Self-attention is the **reason Transformers work so well**.

It answers the question:

> "When processing this word, which other words in the sentence are important?"

Example sentence:

*"The cat sat on the mat"*

When looking at **"sat"**, the model might give:

* High attention to **"cat"** (who sat)
* Some attention to **"mat"** (where)
* Less attention to **"The"**

**How it works (simplified):**

* Each word is turned into 3 vectors: **Query (Q)**, **Key (K)**, and **Value (V)**.
* Attention score between words = `Q • K` (dot product).
* Higher score = more relevant.
* Multiply scores with **V** to get a weighted sum → this becomes the updated representation of the word.

💡 Benefit:

Every word **"sees"** the whole sentence at once — unlike RNNs, which can only pass info step-by-step.

---

## **2️⃣ Encoder-Decoder Architecture**

Transformers often have **two main parts**:

1. **Encoder**:

   * Reads the input sentence.
   * Uses multiple self-attention layers to create **contextual embeddings** (meaning each word knows about others).

2. **Decoder**:

   * Takes encoder output and **generates output sequence** (like in translation).
   * Uses **masked self-attention** so it doesn’t "peek" at future words while generating.

💡 **Example:**

* Input (English): *"I love apples"*
* Output (French): *"J'adore les pommes"*
* Encoder understands meaning, decoder generates translation step-by-step.

---

## **3️⃣ BERT vs GPT — Two Different Uses of Transformers**

**🔹 BERT (Bidirectional Encoder Representations from Transformers)**

* Uses **only the encoder** part of the Transformer.
* Reads **both left and right context** at the same time (bidirectional).
* Good for **understanding** tasks:

  * Sentiment analysis
  * Named entity recognition
  * Question answering

**🔹 GPT (Generative Pre-trained Transformer)**

* Uses **only the decoder** part.
* Reads **left-to-right only** (unidirectional).
* Good for **generation** tasks:

  * Text completion
  * Chatbots
  * Story writing

💡 Summary Table:

| Model    | Uses    | Direction     | Good for           |
| -------- | ------- | ------------- | ------------------ |
| **BERT** | Encoder | Bidirectional | Understanding text |
| **GPT**  | Decoder | Left-to-right | Generating text    |

---
---

# **Step 3 — Hugging Face Basics** 🧩🚀

---

## **1️⃣ What is Hugging Face Transformers library?**

* **Hugging Face** is a company + open-source community that maintains the **Transformers library**.
* This library provides **pre-trained state-of-the-art NLP models** (like BERT, GPT, RoBERTa, DistilBERT, etc.)
* You can **download & use these models in just 2 lines of code** — no need to train from scratch.

💡 Think of it as:

> "The app store for AI models" — you pick a model, download it, and start predicting.

---



## **2️⃣ Installing & Loading Pre-trained Models (2 lines)**

In [1]:
# Install Hugging Face Transformers library
!pip install transformers

# Import the pipeline function
from transformers import pipeline



Once installed, you can load a model like:


In [2]:
# Create a sentiment analysis pipeline
classifier = pipeline("sentiment-analysis")

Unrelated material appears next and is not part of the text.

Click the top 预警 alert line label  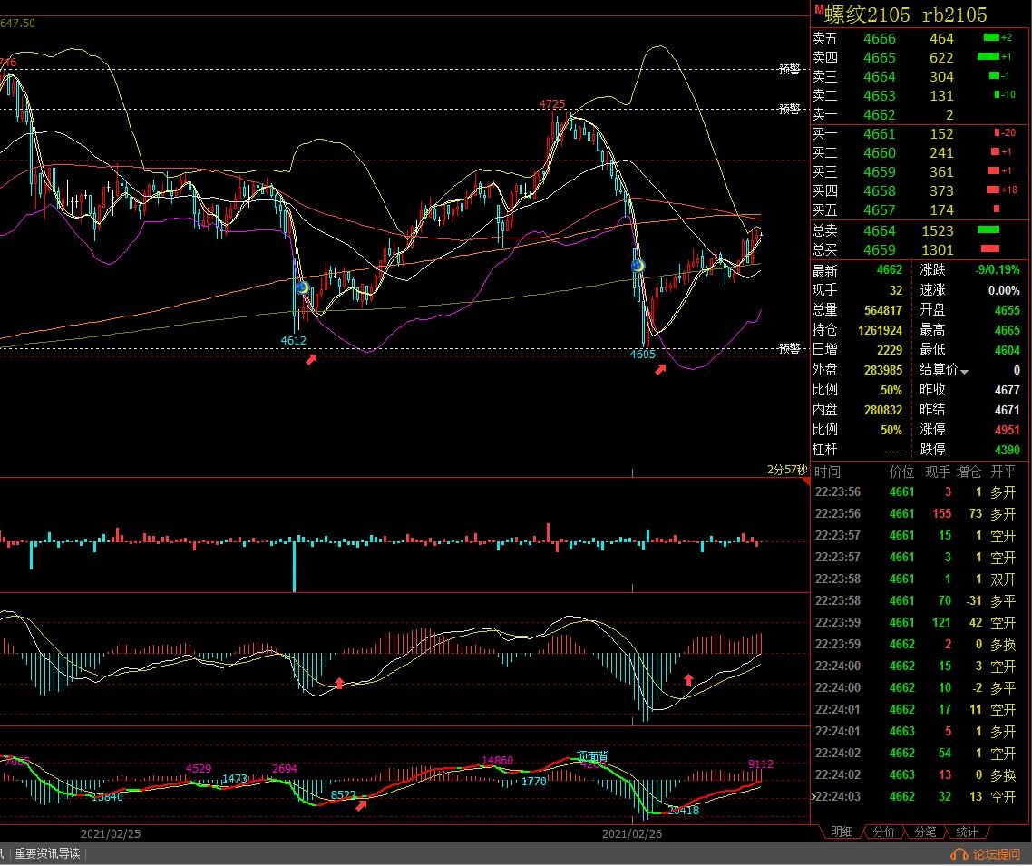coord(790,69)
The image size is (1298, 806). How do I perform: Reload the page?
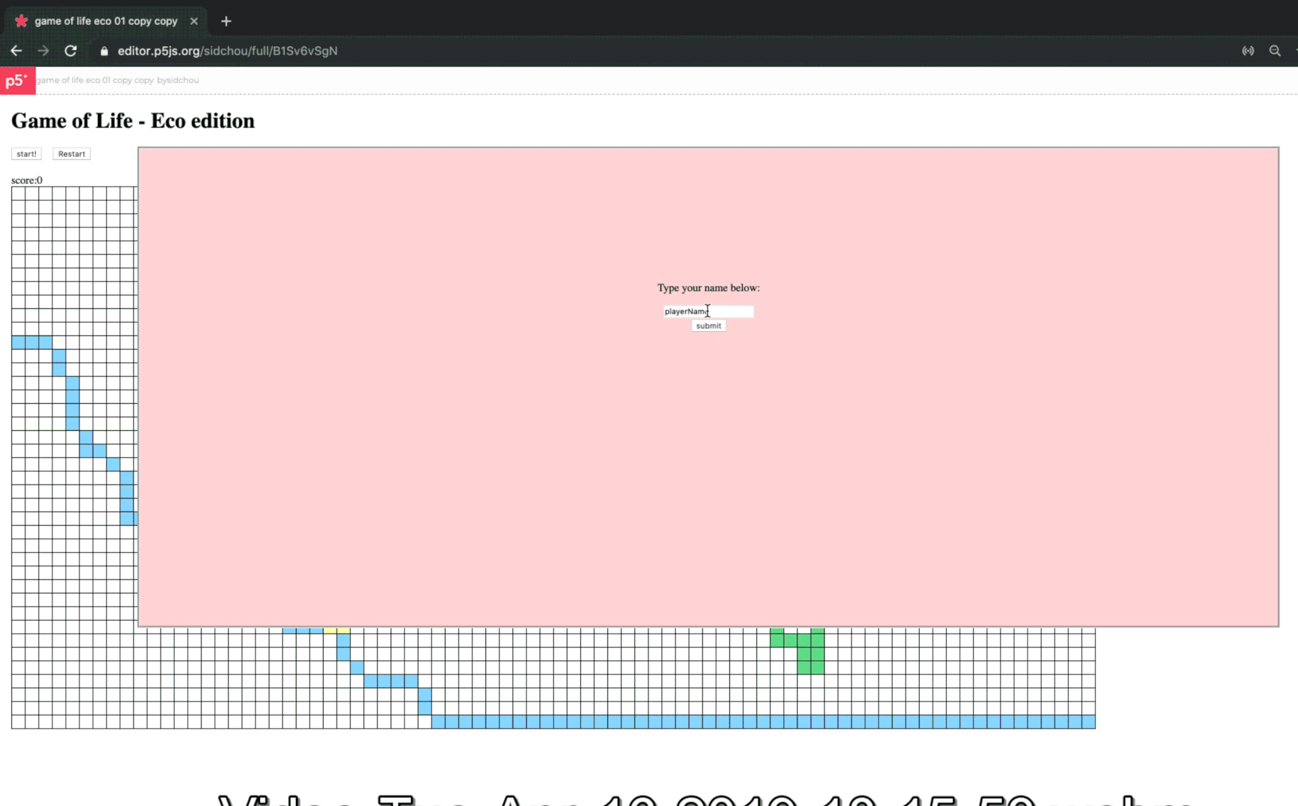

No model was supplied, defaulted to distilbert/distilbert-base-uncased-finetuned-sst-2-english and revision 714eb0f (https://huggingface.co/distilbert/distilbert-base-uncased-finetuned-sst-2-english).
Using a pipeline without specifying a model name and revision in production is not recommended.
The secret `HF_TOKEN` does not exist in your Colab secrets.
To authenticate with the Hugging Face Hub, create a token in your settings tab (https://huggingface.co/settings/tokens), set it as secret in your Google Colab and restart your session.
You will be able to reuse this secret in all of your notebooks.
Please note that authentication is recommended but still optional to access public models or datasets.


config.json:   0%|          | 0.00/629 [00:00<?, ?B/s]

model.safetensors:   0%|          | 0.00/268M [00:00<?, ?B/s]

tokenizer_config.json:   0%|          | 0.00/48.0 [00:00<?, ?B/s]

vocab.txt: 0.00B [00:00, ?B/s]

Device set to use cpu


✅ This downloads a **pre-trained DistilBERT** model fine-tuned for sentiment analysis.

---

## **3️⃣ Pipelines in Hugging Face**

A **pipeline** = A ready-made shortcut for a specific NLP task.

Some common ones:

* `"sentiment-analysis"` → Positive / Negative classification
* `"text-classification"` → Assign labels to text
* `"translation"` → Translate text between languages
* `"summarization"` → Create a short summary
* `"question-answering"` → Answer a question given a context
* `"fill-mask"` → Predict missing word in a sentence
* `"text-generation"` → Generate new text (like GPT)


---

### **Example 1 — Sentiment Analysis**

In [3]:
# Import the pipeline function
from transformers import pipeline #The pipeline function is a shortcut tool in Hugging Face that lets you run powerful AI models with just one function (no need to manually load models, tokenizers, etc.).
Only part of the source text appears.